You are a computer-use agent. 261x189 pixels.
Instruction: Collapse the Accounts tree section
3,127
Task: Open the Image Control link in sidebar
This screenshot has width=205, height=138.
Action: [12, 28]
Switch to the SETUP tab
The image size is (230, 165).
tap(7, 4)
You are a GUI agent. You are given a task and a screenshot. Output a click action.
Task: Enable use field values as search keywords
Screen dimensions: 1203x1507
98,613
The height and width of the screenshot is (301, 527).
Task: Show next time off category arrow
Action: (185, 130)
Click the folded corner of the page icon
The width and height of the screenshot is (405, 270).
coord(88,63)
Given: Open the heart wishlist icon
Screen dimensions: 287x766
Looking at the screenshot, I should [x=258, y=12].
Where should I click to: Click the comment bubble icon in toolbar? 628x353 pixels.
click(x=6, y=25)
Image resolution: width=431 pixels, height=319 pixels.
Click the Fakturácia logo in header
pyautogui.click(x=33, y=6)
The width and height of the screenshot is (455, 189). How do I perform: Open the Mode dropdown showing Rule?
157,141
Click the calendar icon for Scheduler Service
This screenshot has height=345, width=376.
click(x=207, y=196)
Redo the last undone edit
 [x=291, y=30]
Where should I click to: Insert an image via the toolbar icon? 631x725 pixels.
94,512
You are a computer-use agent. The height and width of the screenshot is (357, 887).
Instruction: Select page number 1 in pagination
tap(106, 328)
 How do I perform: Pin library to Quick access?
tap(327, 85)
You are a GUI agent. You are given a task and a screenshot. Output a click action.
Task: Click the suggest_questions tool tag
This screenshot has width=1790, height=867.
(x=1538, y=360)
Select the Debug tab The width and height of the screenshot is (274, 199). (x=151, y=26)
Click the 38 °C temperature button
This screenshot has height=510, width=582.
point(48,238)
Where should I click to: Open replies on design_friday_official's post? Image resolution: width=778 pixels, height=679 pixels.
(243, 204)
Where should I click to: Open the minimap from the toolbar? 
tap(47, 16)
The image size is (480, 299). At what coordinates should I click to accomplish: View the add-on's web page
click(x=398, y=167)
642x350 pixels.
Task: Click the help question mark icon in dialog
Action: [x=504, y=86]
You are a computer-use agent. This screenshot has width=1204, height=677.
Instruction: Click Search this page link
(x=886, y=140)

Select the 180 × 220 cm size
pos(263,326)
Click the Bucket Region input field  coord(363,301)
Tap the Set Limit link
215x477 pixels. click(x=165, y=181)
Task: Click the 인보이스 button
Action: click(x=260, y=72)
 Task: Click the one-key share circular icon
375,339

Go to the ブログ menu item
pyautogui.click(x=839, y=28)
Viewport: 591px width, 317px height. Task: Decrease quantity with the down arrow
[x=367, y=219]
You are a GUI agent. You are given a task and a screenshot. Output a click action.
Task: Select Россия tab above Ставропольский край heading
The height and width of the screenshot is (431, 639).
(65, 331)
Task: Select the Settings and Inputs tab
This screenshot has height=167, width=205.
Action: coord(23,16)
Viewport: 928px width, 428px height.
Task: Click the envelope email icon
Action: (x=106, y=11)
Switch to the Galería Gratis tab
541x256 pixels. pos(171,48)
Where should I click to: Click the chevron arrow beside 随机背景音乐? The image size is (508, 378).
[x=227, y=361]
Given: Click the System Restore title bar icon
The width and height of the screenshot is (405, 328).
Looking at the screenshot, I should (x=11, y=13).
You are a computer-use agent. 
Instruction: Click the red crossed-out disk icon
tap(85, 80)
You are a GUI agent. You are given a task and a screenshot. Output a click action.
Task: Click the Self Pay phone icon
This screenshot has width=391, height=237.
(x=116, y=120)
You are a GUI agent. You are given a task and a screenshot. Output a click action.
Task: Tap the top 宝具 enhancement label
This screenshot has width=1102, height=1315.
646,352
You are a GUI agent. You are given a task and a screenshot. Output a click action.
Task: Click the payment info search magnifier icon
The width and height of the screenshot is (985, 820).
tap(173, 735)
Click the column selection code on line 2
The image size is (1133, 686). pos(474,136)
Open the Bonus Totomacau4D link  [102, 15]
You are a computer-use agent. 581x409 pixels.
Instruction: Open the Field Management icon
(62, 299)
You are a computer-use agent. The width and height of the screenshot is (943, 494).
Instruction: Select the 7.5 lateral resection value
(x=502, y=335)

---

**Exercise goal**:
Print all of the records, leaving each one exactly as it appears above.

**Solution to the exercise**:
You are a computer-use agent. 261x189 pixels.
Instruction: Collapse the Accounts tree section
3,127
Task: Open the Image Control link in sidebar
This screenshot has width=205, height=138.
Action: [12, 28]
Switch to the SETUP tab
The image size is (230, 165).
tap(7, 4)
You are a GUI agent. You are given a task and a screenshot. Output a click action.
Task: Enable use field values as search keywords
Screen dimensions: 1203x1507
98,613
The height and width of the screenshot is (301, 527).
Task: Show next time off category arrow
Action: (185, 130)
Click the folded corner of the page icon
The width and height of the screenshot is (405, 270).
coord(88,63)
Given: Open the heart wishlist icon
Screen dimensions: 287x766
Looking at the screenshot, I should [x=258, y=12].
Where should I click to: Click the comment bubble icon in toolbar? 628x353 pixels.
click(x=6, y=25)
Image resolution: width=431 pixels, height=319 pixels.
Click the Fakturácia logo in header
pyautogui.click(x=33, y=6)
The width and height of the screenshot is (455, 189). How do I perform: Open the Mode dropdown showing Rule?
157,141
Click the calendar icon for Scheduler Service
This screenshot has height=345, width=376.
click(x=207, y=196)
Redo the last undone edit
 [x=291, y=30]
Where should I click to: Insert an image via the toolbar icon? 631x725 pixels.
94,512
You are a computer-use agent. The height and width of the screenshot is (357, 887).
Instruction: Select page number 1 in pagination
tap(106, 328)
 How do I perform: Pin library to Quick access?
tap(327, 85)
You are a GUI agent. You are given a task and a screenshot. Output a click action.
Task: Click the suggest_questions tool tag
This screenshot has width=1790, height=867.
(x=1538, y=360)
Select the Debug tab The width and height of the screenshot is (274, 199). (x=151, y=26)
Click the 38 °C temperature button
This screenshot has height=510, width=582.
point(48,238)
Where should I click to: Open replies on design_friday_official's post? Image resolution: width=778 pixels, height=679 pixels.
(243, 204)
Where should I click to: Open the minimap from the toolbar? 
tap(47, 16)
The image size is (480, 299). At what coordinates should I click to accomplish: View the add-on's web page
click(x=398, y=167)
642x350 pixels.
Task: Click the help question mark icon in dialog
Action: [x=504, y=86]
You are a computer-use agent. This screenshot has width=1204, height=677.
Instruction: Click Search this page link
(x=886, y=140)

Select the 180 × 220 cm size
pos(263,326)
Click the Bucket Region input field  coord(363,301)
Tap the Set Limit link
215x477 pixels. click(x=165, y=181)
Task: Click the 인보이스 button
Action: click(x=260, y=72)
 Task: Click the one-key share circular icon
375,339

Go to the ブログ menu item
pyautogui.click(x=839, y=28)
Viewport: 591px width, 317px height. Task: Decrease quantity with the down arrow
[x=367, y=219]
You are a GUI agent. You are given a task and a screenshot. Output a click action.
Task: Select Россия tab above Ставропольский край heading
The height and width of the screenshot is (431, 639).
(65, 331)
Task: Select the Settings and Inputs tab
This screenshot has height=167, width=205.
Action: coord(23,16)
Viewport: 928px width, 428px height.
Task: Click the envelope email icon
Action: (x=106, y=11)
Switch to the Galería Gratis tab
541x256 pixels. pos(171,48)
Where should I click to: Click the chevron arrow beside 随机背景音乐? The image size is (508, 378).
[x=227, y=361]
Given: Click the System Restore title bar icon
The width and height of the screenshot is (405, 328).
Looking at the screenshot, I should (x=11, y=13).
You are a computer-use agent. 
Instruction: Click the red crossed-out disk icon
tap(85, 80)
You are a GUI agent. You are given a task and a screenshot. Output a click action.
Task: Click the Self Pay phone icon
This screenshot has width=391, height=237.
(x=116, y=120)
You are a GUI agent. You are given a task and a screenshot. Output a click action.
Task: Tap the top 宝具 enhancement label
This screenshot has width=1102, height=1315.
646,352
You are a GUI agent. You are given a task and a screenshot. Output a click action.
Task: Click the payment info search magnifier icon
The width and height of the screenshot is (985, 820).
tap(173, 735)
Click the column selection code on line 2
The image size is (1133, 686). pos(474,136)
Open the Bonus Totomacau4D link  [102, 15]
You are a computer-use agent. 581x409 pixels.
Instruction: Open the Field Management icon
(62, 299)
You are a computer-use agent. The width and height of the screenshot is (943, 494).
Instruction: Select the 7.5 lateral resection value
(x=502, y=335)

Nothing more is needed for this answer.